15. KELINCI 🔪

45.5K 4.2K 1.1K
                                    

Tau ah, rasanya, susah kali buat bangun feel, berasa nggak bisa bikin cerita lagi gua!

Kenapa susah banget buat cerita yang alurnya udah kepikiran, sedangkan yang nulisnya dadakan tanpa mikir dulu, malah lancar, kesel gua lama-lama, anjim

***

"Kalau nggak ikhlas ngomong, anjing!" Daniel yang baru sama tiba dengan Alex langsung menghadiahi pukulan kuat pada rahang Febri. Dadanya naik turun menahan emosi. Kenapa harus diungkit?! Kalau Febri tak ikhlas menolong sepupunya selama ini, katakan sedari awal! Katakan pada dirinya!

Febri menghela napas pelan sembari mengusap rahangnya yang semakin lebam.

"Gua ikhlas nolong Geby, dan harusnya Revan iklhas juga dong adeknya buat gua, nggak usah ikut campur kayak gini!"

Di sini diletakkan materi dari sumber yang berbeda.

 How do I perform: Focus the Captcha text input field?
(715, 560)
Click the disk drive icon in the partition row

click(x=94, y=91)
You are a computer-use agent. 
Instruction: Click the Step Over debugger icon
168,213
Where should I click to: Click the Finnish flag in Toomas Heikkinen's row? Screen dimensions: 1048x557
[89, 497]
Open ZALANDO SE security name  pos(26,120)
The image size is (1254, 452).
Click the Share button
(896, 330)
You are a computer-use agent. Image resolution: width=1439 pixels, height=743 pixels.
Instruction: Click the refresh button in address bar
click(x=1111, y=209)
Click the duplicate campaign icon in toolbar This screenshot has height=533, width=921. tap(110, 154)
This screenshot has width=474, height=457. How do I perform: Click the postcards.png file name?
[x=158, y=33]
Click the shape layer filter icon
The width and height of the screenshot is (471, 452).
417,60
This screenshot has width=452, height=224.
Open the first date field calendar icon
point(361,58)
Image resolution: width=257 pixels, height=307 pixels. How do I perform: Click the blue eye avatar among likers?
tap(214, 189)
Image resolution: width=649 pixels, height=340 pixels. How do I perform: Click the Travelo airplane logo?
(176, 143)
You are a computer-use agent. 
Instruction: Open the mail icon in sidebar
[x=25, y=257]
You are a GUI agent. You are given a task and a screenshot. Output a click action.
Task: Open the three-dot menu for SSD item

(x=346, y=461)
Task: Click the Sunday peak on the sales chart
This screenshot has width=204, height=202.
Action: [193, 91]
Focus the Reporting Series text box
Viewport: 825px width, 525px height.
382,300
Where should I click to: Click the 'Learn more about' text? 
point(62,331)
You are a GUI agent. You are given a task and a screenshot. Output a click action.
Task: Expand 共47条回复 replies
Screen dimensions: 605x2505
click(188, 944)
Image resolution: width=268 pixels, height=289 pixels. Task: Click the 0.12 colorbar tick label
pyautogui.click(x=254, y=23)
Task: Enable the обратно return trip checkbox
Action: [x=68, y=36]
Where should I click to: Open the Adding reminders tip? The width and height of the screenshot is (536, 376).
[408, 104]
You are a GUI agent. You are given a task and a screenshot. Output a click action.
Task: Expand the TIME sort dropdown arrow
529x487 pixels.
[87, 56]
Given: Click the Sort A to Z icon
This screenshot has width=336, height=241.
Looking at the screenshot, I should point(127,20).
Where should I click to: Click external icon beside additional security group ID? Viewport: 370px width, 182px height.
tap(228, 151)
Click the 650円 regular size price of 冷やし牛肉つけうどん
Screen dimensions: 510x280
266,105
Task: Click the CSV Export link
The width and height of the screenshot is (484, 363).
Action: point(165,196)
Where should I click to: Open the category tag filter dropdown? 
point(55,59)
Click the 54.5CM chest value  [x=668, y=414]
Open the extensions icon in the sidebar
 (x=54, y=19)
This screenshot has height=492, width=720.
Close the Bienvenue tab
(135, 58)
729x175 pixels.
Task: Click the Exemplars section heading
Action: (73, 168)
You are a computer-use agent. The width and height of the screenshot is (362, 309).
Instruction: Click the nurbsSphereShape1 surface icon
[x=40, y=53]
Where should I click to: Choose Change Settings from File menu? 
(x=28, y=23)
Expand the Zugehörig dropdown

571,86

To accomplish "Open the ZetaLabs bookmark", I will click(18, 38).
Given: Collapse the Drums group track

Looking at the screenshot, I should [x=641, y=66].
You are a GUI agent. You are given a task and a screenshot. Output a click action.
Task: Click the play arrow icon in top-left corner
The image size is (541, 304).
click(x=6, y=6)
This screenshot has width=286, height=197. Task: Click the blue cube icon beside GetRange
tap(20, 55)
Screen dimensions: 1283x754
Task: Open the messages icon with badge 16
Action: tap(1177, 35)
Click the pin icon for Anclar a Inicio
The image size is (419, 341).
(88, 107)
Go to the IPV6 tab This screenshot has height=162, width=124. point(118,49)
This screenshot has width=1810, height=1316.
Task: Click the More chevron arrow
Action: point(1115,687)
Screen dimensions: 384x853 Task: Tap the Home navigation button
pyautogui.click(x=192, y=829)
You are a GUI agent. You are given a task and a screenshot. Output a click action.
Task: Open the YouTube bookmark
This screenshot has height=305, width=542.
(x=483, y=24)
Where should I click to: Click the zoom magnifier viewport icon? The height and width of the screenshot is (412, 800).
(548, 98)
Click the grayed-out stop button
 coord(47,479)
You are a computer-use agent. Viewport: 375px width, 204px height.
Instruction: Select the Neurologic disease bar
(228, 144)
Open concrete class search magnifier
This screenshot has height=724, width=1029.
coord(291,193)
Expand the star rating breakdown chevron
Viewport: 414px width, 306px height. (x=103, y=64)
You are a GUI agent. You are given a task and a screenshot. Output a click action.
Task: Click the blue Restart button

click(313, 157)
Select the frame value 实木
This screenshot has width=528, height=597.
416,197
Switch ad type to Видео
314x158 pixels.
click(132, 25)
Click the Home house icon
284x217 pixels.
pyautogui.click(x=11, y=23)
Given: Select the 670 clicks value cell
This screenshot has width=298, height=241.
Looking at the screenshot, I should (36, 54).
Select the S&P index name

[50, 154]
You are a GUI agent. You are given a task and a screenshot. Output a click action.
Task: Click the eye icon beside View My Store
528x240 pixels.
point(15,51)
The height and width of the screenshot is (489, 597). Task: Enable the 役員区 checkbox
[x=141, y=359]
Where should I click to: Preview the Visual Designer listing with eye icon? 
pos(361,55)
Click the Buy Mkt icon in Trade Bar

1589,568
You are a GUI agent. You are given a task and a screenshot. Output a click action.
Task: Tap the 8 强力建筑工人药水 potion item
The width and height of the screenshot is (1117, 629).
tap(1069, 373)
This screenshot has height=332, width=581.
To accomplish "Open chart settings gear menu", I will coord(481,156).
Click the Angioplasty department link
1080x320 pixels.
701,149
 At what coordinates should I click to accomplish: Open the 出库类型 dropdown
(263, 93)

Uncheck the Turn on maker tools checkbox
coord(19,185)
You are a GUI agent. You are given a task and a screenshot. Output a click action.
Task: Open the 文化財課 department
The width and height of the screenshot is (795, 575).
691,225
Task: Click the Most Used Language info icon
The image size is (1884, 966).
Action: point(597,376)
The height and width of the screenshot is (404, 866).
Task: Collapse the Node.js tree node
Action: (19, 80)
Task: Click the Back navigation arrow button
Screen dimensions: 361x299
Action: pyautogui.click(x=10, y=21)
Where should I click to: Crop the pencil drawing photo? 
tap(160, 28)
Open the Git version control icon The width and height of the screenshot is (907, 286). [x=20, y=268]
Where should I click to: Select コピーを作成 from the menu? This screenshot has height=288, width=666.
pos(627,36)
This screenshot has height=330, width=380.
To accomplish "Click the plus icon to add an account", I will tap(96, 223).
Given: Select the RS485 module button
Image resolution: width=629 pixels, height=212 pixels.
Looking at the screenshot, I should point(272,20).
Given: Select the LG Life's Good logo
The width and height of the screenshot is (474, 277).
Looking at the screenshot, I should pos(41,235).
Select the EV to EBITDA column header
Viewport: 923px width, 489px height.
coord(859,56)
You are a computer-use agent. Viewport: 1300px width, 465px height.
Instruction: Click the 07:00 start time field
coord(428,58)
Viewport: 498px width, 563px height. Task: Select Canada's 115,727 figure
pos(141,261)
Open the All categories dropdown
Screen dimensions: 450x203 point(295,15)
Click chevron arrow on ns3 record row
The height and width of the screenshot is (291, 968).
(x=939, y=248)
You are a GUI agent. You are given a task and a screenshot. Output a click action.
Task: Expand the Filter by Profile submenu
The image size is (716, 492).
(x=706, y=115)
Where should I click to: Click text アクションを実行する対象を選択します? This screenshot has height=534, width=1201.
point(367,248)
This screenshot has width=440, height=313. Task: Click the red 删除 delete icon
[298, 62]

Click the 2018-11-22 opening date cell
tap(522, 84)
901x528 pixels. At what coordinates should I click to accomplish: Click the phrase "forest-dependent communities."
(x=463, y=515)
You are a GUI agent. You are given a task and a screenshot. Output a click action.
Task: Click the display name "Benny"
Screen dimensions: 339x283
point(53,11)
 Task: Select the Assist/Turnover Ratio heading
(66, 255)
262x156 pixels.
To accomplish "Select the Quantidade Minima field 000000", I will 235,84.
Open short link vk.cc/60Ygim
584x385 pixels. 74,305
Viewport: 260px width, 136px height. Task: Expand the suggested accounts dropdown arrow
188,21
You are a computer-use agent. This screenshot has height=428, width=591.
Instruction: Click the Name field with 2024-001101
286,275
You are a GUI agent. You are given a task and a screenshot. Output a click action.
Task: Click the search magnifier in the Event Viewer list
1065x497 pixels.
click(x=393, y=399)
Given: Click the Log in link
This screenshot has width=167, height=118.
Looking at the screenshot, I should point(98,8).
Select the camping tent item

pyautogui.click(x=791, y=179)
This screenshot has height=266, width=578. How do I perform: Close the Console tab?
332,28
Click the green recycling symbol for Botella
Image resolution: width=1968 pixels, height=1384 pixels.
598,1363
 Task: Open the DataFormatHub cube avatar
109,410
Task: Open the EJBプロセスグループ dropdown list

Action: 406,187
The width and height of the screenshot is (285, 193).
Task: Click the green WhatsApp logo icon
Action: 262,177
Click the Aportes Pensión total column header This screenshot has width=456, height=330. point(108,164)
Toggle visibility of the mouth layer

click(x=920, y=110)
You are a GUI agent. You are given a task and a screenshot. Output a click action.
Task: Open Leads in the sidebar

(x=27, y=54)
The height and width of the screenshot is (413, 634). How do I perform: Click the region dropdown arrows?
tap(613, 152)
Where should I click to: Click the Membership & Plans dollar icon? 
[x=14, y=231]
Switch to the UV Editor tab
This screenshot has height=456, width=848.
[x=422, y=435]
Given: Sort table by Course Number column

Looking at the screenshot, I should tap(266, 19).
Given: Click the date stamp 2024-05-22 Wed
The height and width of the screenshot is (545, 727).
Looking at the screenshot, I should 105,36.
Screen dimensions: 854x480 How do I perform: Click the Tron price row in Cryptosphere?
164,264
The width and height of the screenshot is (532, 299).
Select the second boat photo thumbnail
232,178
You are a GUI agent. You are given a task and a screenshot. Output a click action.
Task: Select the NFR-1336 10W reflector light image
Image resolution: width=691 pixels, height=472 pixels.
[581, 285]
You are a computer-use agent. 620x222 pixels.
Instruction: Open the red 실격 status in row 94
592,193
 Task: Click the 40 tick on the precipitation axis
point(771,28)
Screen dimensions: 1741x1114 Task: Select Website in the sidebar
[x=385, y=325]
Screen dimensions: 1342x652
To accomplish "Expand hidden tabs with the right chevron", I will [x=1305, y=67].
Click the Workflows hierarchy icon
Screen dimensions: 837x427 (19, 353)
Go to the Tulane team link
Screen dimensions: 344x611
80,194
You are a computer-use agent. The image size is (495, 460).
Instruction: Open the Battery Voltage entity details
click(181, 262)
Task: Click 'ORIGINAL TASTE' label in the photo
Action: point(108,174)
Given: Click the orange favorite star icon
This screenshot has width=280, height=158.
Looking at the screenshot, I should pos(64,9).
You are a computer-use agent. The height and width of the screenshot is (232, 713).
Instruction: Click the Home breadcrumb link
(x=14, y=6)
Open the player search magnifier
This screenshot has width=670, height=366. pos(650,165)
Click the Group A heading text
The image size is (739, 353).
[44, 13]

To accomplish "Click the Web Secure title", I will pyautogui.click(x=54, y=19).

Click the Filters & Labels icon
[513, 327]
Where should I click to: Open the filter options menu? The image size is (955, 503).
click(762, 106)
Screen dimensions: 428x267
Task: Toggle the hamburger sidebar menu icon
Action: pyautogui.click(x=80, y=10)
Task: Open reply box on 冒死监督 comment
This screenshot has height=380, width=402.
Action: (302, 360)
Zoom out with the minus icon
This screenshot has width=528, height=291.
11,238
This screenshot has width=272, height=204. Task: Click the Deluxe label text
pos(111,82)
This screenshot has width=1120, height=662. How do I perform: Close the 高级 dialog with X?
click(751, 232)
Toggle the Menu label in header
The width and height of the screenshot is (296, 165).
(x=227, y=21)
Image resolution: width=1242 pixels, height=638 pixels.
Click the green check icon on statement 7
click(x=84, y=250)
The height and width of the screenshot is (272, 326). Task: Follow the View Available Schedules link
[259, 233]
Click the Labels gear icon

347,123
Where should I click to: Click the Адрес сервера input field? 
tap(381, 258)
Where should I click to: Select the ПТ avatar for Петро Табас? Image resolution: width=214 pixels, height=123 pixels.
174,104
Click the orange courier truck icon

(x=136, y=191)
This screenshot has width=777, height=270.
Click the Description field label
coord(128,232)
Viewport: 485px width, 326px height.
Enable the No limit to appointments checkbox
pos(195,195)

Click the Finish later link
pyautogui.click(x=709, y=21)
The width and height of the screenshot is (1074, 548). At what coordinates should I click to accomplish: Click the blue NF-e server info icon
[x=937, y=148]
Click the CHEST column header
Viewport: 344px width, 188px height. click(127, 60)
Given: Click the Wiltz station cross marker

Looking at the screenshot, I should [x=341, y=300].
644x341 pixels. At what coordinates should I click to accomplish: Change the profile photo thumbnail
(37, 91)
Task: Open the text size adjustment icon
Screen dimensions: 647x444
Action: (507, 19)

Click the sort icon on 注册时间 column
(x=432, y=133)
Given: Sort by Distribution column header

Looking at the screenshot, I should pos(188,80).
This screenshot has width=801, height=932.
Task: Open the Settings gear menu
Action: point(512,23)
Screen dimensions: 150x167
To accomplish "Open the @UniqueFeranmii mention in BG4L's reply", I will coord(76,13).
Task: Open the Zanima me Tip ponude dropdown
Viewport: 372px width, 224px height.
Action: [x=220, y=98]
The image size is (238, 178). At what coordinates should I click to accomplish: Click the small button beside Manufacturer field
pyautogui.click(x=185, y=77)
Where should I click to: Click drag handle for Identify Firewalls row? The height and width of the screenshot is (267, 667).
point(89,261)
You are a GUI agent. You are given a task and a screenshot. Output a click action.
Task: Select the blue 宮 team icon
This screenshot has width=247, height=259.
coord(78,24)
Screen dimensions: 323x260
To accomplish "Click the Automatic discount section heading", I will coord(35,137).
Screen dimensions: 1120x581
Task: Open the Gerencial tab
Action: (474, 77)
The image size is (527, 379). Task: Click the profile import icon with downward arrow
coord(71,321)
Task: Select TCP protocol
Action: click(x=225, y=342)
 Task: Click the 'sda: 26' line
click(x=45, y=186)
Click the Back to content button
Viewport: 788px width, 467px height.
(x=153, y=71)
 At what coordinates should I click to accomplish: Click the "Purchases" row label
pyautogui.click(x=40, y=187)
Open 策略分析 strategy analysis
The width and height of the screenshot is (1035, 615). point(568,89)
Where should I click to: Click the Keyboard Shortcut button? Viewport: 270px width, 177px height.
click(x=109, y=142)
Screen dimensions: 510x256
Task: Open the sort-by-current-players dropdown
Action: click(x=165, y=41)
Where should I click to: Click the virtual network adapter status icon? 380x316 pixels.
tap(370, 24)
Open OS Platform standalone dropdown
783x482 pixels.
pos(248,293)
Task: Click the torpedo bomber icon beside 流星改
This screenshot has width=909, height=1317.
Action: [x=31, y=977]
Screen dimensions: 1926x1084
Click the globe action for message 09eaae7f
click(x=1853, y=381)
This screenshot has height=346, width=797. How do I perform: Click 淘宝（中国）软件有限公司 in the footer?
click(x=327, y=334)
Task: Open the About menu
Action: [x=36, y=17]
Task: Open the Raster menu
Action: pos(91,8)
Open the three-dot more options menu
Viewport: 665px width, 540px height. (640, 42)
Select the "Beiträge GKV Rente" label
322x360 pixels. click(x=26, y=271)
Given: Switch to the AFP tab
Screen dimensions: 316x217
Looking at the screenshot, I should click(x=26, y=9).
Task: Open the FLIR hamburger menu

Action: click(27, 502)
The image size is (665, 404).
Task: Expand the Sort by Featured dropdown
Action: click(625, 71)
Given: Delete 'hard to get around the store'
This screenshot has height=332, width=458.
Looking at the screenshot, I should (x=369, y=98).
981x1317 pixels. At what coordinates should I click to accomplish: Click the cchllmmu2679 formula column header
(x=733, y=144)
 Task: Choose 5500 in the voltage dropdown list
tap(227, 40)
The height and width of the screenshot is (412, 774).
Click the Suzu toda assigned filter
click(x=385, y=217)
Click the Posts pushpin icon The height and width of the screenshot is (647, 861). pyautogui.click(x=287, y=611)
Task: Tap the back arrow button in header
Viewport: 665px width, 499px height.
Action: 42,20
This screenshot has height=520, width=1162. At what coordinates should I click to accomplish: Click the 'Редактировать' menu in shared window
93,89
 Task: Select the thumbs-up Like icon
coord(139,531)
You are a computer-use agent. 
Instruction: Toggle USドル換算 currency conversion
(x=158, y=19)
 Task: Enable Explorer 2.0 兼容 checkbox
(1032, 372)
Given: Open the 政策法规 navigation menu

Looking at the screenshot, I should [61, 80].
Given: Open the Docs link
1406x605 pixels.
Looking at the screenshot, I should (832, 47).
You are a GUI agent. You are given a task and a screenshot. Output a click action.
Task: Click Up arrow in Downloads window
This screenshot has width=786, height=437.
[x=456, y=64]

"Dia bakal ikhlas kalau lo perlakuin Vani baik-baik, Begok! Kalau lo siksa kayak gini, gua pun nggak iklhas. Mana cantik lagi, dia itu udah jadi incaran gua pas di Bandung, tapi lo keburu ngelaim dia jadi punya lo, gua suka dan sayang sama dia."

Alex langsung menatap Daniel horor sementara Revan tak tahu harus berekspresi seperti apa.

Kedua tangan Febri mengepal kuat mendengar pengakuan sahabatnya itu.

"Nyari mati nih, bocah," batin Alex.

"Cabut omongan lo, atau gua bunuh lo Daniel?!" Febri mencengkram kerah baju Daniel kuat, menatap laki-laki itu tajam. "Nggak ada yang boleh sayang sama Vani kecuali gua sama keluarganya!"

Daniel menyentakan tangan Febri. "Kalau lo sayang ngapain lo siksa, Begok?!" Kesal dan marah Daniel rasakan, cinta kok main pisau. Cinta apa itu?! Ingin ia menghancurkan wajah tampan Febri, tapi sayang, ia masih sangat menyayangi nyawanya.

"Itu bukan urusan lo! Gua bilang cabut omongan lo, atau gua cabut nyawa lo?!"

Baik Daniel maupun Alex meneguk ludahnya dengan kasar saat Febri mengeluarkan sebuah pistol dari balik sakunya. Sementara Revan tak tahu harus bereaksi seperti apa? Kenapa dirinya tak dianggap di sini?! Ia kan pengen baku hantam! Woy! Ia ada di sini! Tolong ajak dirinya baku hantam! Bukan jadi penonton keributan! Sialan, sialan sialan!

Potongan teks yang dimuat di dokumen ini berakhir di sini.